Blog 3 – German Chocolate Cake – Jenna Grace Cooper

German Chocolate Cake

by Jenna Grace Cooper


When my mother made German chocolate cake,

She would beat the eggs.

She would prepare the garnish on the granite counter,

With a wooden rolling pin, I crushed the pecans.

She whipped the batter until small lumps formed.

Then we would combine the wet and dry

In a large glass bowl, poured

Brown like chocolate ribbons.

Baked in two nine-inch pans,

We would eat with two forks at once.

After warm coconut flake on our tongues,


A glaze would form in her eye, a memory would return.


1. What piece did you choose to imitate? I chose to imitate the poem, “Noodles in Broth,” by Hong Junju.

2. Why did you choose this piece? I chose to imitate this piece, because I was compelled by imagery provided in the narrative poem. I enjoy cooking, and I often did it with my family. So, this poem relates heavily to watching my parents, mother especially, bake goods around the holidays. I would always try to help, and my mother always let me crush the pecans with a rolling pin. So I wanted to encapsulate a moment in which I could transport my reader to the same feeling of nostalgia.

3. What did you learn about the culture of the original author through imitating his or her style? I learned the simplicity of the poem and the act of cooking. This poem has a strong sense of nostalgia and associations with family. The emotions related to cooking are present in the strong imagery the poem has with the sights and smells of the noodles in broth dish. The Chinese culture, the family is one of the most important aspects of life.
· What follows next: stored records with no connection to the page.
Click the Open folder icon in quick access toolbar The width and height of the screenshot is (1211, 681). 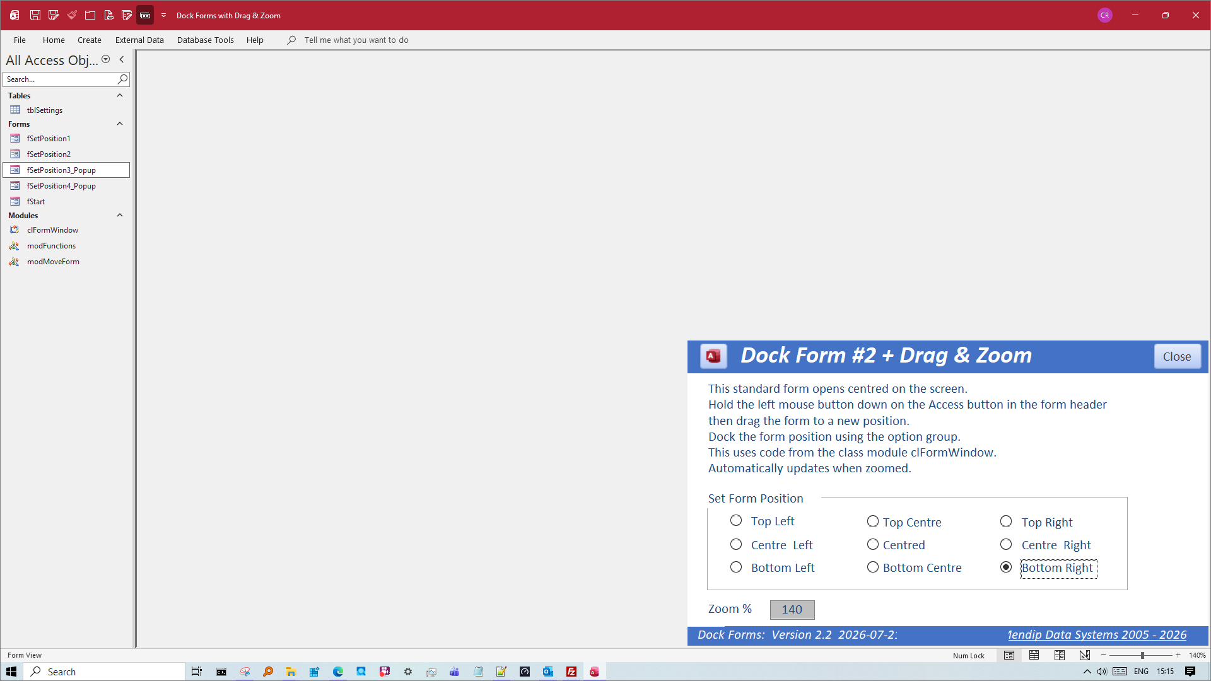click(90, 15)
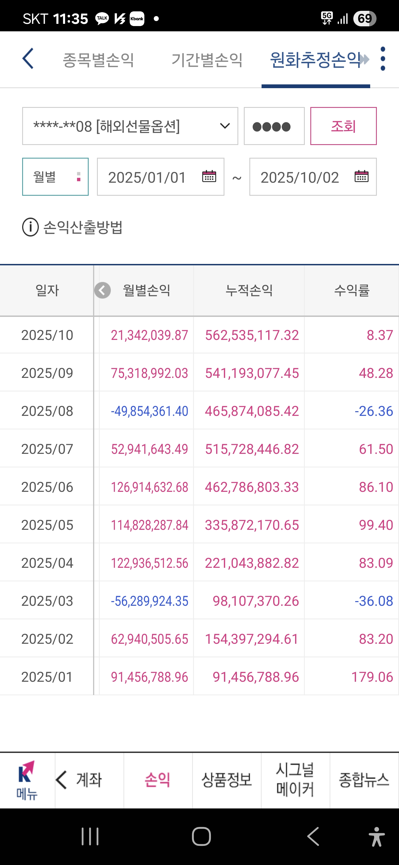
Task: Open the K 메뉴 logo button
Action: click(x=27, y=780)
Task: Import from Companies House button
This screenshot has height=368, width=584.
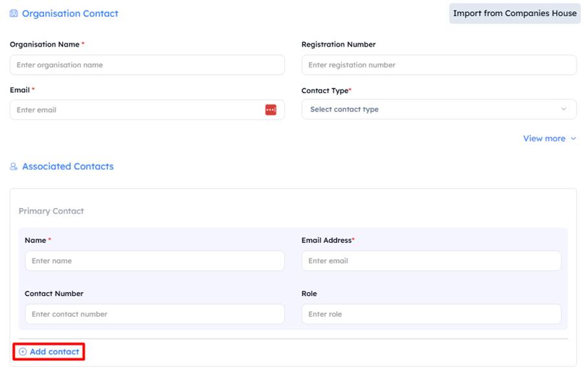Action: coord(515,14)
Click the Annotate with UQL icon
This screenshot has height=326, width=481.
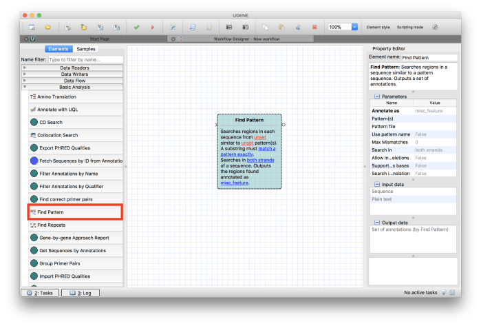[33, 110]
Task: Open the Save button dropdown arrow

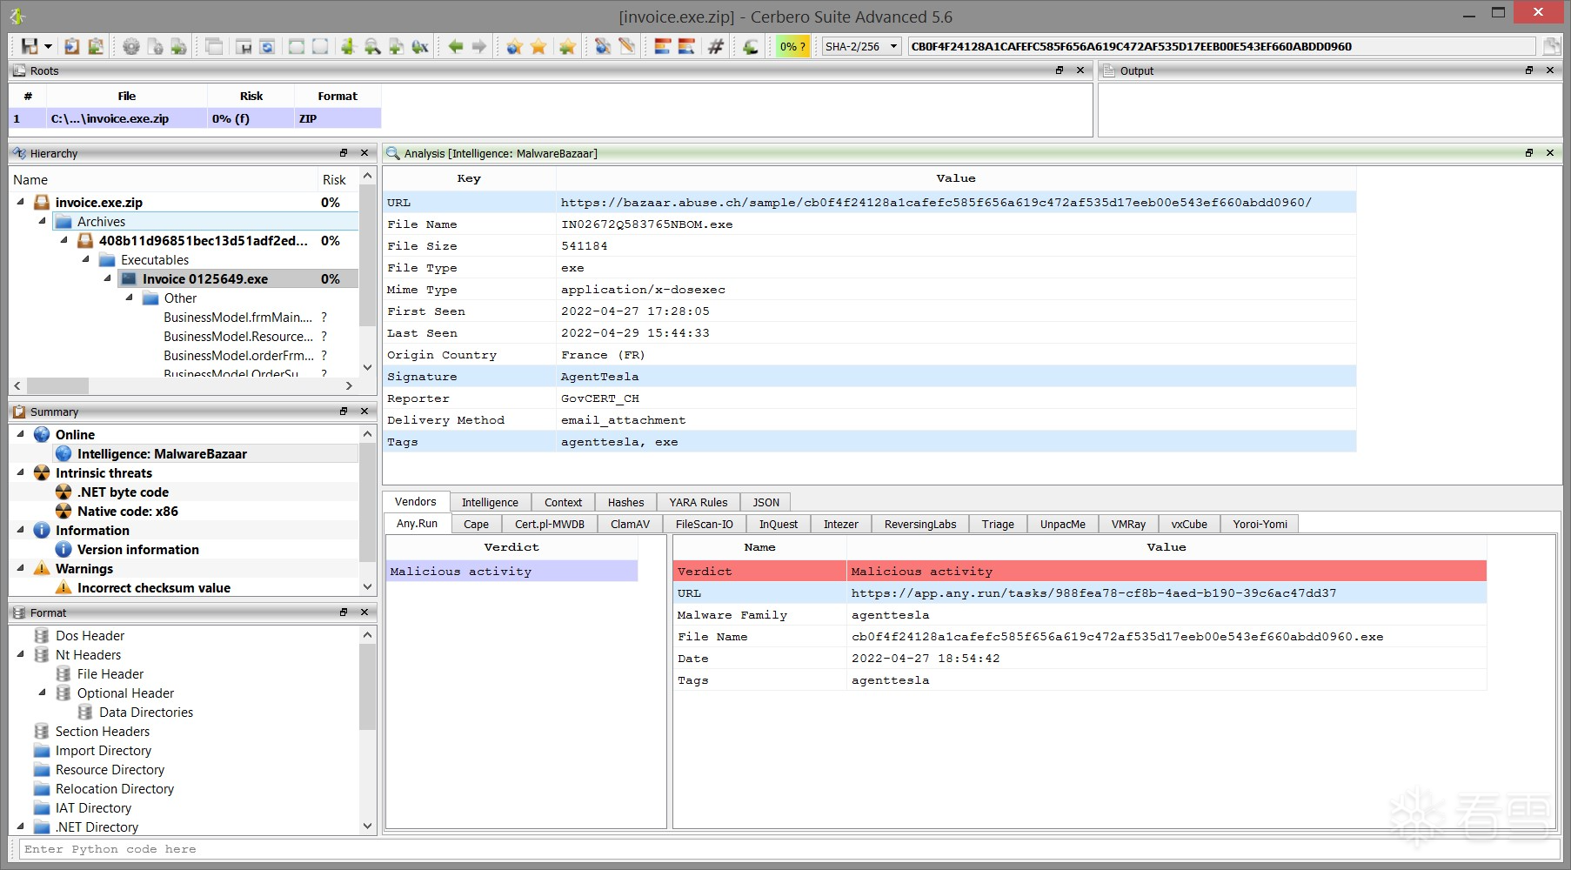Action: click(48, 47)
That feeling is present throughout the poem and magnified in the final four lines which describe gulping soup together at once in one bowl and the emotional result of that cultural act.

4. What did you learn about your own culture while writing? While German chocolate cake is not German, my mother’s mother and grandmother always made her a German chocolate cake on her birthday. When reflecting on my relationship with food, I noticed I always have an affinity towards sweets and baked goods. I enjoy eating them warm and with my family on a shared plate, similar to the Chinese. We would “dig in” as soon as it came out of the oven. I learned that like the Chinese, family and traditions are some of the most important aspects of my life. My mother continues to make me homemade German chocolate cake, and she often gets emotional since the death of her grandmother.

5. Is there cultural DNA embedded in the piece you read and in your piece? How does this DNA manifest in the texts? The culture of the poems is reflected in the narrative. Both capture a short moment in time, filled with family, joy and warmth. I think that the DNA manifests particularly with the repetition of pronouns such as he for chef Cui. It makes it more familiar and provides a sense of casual encounters. For my poem, I tried to embody the same repetition patterns with the use of she when referring to my mother. I then inserted a pronoun for myself to insert myself into the narrative and create a more personal attachment to the story which is true to the tradition. The DNA is embedded in the imagery with each personal touch of the chef or baker to the final product and the result, without that description it would distant to the reader.